JLawrence
JLawrence

Reputation: 192

How to prefix int data type value with leading zeroes?

would it be possible to set an int value to begin with a zero? example would be like an ID number which would be 0020192 but it only saves it as 20192, i guess it would be possible to set it as a string related type but if possible let it remain as Int.

the 00 would be required cause the first 3 digits(002) denote an employee work section while the last 4 would be the employee's actual number(0192, the 192nd employee)

Upvotes: 1

Views: 3009

Answers (3)

mu is too short
mu is too short

Reputation: 434835

In your comment you say this:

actually it would be a seven digit id. 0090001, the first three digits (009) would identify the workstation of an employee while the last 4 digits(0014) would be his actual employee id.

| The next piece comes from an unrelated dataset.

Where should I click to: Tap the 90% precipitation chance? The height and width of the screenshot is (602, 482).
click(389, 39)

That says that your IDs aren't actually numbers at all, they're strings with a specific internal structure:

  1. Seven characters long.
  2. All characters are digits.
  3. The first three characters identify a workstation.
  4. The last four characters identify an employee.

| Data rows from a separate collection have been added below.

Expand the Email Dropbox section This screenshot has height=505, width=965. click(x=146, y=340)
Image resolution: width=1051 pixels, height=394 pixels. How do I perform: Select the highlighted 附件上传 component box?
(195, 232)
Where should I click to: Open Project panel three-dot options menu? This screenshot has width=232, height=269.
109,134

That's a string that just happens to look like a number. You should use a char(7) for this and add a CHECK constraint to enforce the internal format (or as much of it as you can get away with).

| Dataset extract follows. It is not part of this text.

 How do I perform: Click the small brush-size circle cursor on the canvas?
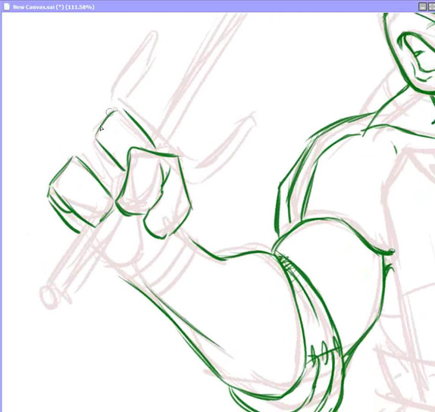[x=110, y=112]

I also don't see much chance of doing any arithmetic or other number-ish things with these IDs, mostly because they are not, in fact, numbers.

A happy side effect of using char(7) for this is that your application should treat the IDs as strings and you won't have to worry about something getting confused and thinking that 0112222 is an octal number.

If possible you should use two separate string columns:

  1. A char(3) for the workstation ID.
  2. And a char(4) for the employee ID.

If you have these two objects elsewhere in your database using numeric IDs then use two numbers here as well and add foreign keys to constraint your data.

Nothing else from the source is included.